A Complicated Trajectory For DACA In Texas
How DACA looks in the future will be decided soon in a Texas courthouse, and the consequences for many Texans could be huge
In the next few weeks, thousands of Texans with DACA will be waiting to hear the latest legal move from a District Court for the Southern District of Texas. Because Judge Andrew Hanen will be issuing a ruling that has the potential to create a Texas-sized hole in DACA protections – and up to 90,000 Texans could be impacted.
In 2012, President Obama announced the creation of a program known as DACA (the Deferred Action for Childhood Arrivals), which permitted young immigrants brought to the United States as children to remain temporarily in the country with two-year work visas. Ever since its announcement, DACA has been a target of Republicans hostile towards expanding immigration.
In 2015, Texas Attorney General Ken Paxton led a multi-state effort against DAPA (Deferred Action for Parents of Americans) as well as an expansion of DACA at the Supreme Court. Two years later, Paxton demanded DACA be rescinded in full. Soon, the Trump-era Justice Department announced that DACA was rescinded in September 2017 and within six months they would stop processing renewals. Several lawsuits followed and injunctions kept the program alive, but essentially on life support.
Still, Paxton was not done. In 2018, Texas led the way in a case, Texas v. United States, to challenge the legality of DACA once again. The case, filed in the Southern District of Texas, landed with District Court Judge Hanen. In July 2021, Hanen ruled that DACA is unlawful, but he allowed the two-year renewals to remain for current recipients. There was then a lengthy legal back-and-forth, but ultimately the Fifth Circuit earlier this year issued a ruling that mostly upheld Hanen’s initial judgment.

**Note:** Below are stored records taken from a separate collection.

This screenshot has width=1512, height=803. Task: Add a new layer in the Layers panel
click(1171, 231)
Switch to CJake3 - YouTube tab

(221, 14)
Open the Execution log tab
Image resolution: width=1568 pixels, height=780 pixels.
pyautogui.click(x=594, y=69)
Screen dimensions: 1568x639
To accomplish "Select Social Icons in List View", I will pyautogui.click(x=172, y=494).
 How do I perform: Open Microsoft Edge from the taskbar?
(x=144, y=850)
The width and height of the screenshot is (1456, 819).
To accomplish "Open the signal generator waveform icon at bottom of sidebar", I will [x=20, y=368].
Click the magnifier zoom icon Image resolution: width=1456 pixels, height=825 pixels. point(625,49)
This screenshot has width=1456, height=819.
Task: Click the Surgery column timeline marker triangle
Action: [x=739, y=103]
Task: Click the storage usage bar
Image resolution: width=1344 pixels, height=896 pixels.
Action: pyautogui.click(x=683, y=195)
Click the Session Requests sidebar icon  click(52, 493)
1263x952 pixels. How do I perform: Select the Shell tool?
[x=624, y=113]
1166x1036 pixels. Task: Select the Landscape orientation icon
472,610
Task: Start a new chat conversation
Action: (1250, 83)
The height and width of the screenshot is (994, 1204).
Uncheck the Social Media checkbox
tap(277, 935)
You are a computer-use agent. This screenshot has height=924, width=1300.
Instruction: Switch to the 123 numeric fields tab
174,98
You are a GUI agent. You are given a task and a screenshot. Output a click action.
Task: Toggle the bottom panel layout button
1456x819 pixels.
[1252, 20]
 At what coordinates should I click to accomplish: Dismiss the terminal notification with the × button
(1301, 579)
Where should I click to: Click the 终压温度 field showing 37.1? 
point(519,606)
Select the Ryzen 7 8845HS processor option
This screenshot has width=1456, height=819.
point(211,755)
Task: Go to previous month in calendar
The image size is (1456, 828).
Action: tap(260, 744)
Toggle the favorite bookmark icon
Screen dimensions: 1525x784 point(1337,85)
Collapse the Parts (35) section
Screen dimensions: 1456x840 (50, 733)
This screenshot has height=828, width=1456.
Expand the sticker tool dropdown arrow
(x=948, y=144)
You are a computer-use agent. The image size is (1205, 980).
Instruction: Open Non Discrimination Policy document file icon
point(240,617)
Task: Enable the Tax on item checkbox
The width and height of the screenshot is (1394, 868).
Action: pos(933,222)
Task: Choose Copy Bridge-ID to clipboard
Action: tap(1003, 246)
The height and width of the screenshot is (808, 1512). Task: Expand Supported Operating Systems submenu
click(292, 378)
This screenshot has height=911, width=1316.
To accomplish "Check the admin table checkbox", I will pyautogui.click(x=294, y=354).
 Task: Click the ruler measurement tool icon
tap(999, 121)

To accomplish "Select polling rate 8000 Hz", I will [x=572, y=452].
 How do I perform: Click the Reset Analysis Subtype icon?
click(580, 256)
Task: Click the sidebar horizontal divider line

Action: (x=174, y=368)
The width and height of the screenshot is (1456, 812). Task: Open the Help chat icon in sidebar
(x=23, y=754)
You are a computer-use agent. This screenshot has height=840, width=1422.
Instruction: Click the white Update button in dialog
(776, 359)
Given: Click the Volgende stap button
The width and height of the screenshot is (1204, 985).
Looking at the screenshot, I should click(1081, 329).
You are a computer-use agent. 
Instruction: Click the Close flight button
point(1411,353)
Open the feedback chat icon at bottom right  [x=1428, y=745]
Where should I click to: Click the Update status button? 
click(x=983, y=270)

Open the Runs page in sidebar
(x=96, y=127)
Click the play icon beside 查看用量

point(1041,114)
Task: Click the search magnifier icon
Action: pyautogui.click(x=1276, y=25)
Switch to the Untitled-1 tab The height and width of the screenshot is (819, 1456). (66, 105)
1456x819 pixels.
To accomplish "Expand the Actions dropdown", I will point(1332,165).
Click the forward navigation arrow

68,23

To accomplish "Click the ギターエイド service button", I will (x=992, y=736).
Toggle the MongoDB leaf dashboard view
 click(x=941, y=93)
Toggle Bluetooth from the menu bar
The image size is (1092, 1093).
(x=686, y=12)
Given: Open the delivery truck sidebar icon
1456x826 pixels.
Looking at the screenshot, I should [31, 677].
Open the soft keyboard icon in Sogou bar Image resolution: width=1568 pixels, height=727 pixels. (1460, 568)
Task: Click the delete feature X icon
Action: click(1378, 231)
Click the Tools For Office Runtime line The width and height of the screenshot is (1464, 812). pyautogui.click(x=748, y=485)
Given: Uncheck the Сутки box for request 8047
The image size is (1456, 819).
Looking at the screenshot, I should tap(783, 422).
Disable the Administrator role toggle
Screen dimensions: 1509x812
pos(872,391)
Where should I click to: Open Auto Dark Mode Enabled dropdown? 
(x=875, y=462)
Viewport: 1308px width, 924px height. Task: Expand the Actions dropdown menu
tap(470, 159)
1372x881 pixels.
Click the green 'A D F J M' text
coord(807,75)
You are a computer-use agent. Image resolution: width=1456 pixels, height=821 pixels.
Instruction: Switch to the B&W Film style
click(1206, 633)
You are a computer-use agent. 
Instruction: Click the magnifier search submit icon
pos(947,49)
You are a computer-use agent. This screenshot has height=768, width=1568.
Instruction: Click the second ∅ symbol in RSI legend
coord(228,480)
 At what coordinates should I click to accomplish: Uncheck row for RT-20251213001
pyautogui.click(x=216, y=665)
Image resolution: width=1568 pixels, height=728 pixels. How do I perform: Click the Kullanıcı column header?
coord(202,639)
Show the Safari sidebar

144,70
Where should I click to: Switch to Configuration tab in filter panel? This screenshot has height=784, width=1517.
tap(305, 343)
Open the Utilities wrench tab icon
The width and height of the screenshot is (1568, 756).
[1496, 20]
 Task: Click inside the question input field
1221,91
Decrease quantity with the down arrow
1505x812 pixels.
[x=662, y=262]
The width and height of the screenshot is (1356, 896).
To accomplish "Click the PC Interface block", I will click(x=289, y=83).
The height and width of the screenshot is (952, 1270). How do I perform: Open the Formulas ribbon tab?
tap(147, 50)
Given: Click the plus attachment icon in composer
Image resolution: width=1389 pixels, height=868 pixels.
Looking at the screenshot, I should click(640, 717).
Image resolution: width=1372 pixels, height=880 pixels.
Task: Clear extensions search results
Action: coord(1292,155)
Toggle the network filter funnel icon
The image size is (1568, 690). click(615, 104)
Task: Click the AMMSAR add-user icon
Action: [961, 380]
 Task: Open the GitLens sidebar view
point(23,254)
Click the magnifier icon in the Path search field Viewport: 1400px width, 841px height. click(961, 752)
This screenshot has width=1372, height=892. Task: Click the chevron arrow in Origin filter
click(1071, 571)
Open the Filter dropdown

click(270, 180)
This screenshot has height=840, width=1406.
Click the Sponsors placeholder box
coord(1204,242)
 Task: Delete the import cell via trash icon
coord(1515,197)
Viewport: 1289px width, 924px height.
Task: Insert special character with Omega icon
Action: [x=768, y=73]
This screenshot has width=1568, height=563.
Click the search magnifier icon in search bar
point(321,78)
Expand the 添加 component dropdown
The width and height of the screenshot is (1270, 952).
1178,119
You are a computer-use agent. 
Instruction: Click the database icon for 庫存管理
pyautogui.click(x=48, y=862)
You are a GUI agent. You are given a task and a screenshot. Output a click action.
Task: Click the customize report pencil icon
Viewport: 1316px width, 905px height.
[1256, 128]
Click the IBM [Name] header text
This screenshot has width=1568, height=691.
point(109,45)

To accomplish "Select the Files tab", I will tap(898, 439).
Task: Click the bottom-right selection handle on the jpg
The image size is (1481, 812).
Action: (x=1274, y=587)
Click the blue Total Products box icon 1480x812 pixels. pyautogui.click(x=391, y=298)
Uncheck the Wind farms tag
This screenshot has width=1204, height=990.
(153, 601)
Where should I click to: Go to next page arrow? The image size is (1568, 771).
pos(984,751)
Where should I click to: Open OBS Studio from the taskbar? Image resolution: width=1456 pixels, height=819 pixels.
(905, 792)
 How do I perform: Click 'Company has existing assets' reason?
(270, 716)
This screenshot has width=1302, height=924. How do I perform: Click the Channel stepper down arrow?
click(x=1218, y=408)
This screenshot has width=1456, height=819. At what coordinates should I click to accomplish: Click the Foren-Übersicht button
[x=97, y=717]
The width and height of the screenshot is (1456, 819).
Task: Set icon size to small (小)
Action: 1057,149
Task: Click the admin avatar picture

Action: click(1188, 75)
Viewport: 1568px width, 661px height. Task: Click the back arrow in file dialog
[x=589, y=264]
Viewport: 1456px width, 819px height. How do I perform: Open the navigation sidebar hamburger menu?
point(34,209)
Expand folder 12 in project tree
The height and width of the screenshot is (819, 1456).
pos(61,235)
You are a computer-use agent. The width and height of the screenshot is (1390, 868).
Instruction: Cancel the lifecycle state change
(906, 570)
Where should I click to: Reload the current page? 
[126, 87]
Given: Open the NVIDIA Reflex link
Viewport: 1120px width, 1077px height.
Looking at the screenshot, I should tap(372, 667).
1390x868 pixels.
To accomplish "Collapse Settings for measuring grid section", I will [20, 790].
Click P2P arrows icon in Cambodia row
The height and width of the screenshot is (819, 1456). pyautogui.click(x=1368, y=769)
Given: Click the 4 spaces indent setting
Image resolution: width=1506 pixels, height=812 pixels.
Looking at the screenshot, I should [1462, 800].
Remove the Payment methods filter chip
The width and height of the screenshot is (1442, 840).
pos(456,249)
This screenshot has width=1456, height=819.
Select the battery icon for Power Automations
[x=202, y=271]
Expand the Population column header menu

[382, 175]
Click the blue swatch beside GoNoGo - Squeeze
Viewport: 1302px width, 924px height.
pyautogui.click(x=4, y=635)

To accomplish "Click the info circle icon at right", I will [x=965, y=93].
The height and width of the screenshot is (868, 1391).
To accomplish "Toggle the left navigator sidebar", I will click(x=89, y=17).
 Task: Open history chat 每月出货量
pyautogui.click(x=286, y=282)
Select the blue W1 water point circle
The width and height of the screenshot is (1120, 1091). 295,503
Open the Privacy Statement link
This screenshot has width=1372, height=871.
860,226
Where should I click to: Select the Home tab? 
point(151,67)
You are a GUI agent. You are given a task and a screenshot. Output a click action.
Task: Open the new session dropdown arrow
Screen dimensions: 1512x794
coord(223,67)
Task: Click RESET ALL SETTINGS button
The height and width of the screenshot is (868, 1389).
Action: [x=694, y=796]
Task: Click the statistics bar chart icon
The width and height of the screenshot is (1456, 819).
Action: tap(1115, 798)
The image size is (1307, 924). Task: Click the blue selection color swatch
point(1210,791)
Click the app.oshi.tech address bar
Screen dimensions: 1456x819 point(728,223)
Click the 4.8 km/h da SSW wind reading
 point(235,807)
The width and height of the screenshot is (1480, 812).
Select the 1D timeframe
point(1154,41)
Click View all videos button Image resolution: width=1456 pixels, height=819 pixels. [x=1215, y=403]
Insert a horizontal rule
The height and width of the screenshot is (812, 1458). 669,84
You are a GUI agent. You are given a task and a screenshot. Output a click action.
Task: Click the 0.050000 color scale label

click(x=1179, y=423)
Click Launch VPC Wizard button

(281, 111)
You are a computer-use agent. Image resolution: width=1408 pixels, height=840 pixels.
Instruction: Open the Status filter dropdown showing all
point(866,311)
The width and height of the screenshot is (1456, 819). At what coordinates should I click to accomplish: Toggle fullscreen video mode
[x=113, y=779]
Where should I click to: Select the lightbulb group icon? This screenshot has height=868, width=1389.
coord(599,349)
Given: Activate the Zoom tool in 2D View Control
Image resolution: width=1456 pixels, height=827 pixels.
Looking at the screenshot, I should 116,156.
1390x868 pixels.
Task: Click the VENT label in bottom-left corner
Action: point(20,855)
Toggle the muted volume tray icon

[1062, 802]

Crucially, however, the Fifth Circuit preserved deportation protections within DACA and limited the provisions Hanen set forth only to Texas. The Fifth Circuit then sent back the case to Hanen to oversee how DACA should function under these new legal parameters.
Which makes the whole status of DACA complicated, especially for Texas. Recently, the Department of Homeland Security signaled in Hanen’s court that they would be re-opening DACA applications for first-time applicants for the first time in years. However, applicants in Texas would only be shielded from deportation, and not be eligible for work permits. There’s also a chance that current DACA recipients could fully lose their status to work in Texas depending on Hanen’s future ruling. And a potential wind-down period could be as short as fifteen days.
For somebody like Juan Carlos Cerda, the Texas State Director for the American Business Immigration Coalition, the current status of DACA is a mixed bag. On the one hand, Cerda is happy that a new generation of potential DACA recipients will be able to apply for the first time. Still, the idea that Texas (which has the second largest population of DACA recipients in the nation) has an explicit carve-out is tough for him and other immigration proponents to bear. “Not being able to have access to a work permit will be a very detrimental thing for our state,” he told the Signal.
For now, Hanen is hearing briefs by the parties in the DACA litigation, including the state of Texas. The earliest decision from Hanen could come at the end of the month, though many expect it to arrive at the end of the year or early 2026.
Cerda says that DACA recipients in Texas should continue to renew their permits, and those within their six-month renewal period should look to renew as soon as possible. Cerda notes that those newly eligible for DACA in Texas should consider the feasibility of relocating to a new state in order to also apply for work authorization, but he stresses that Hanen’s final recommendations are not here yet. “Nobody should be in a haste to leave just yet,” said Cerda.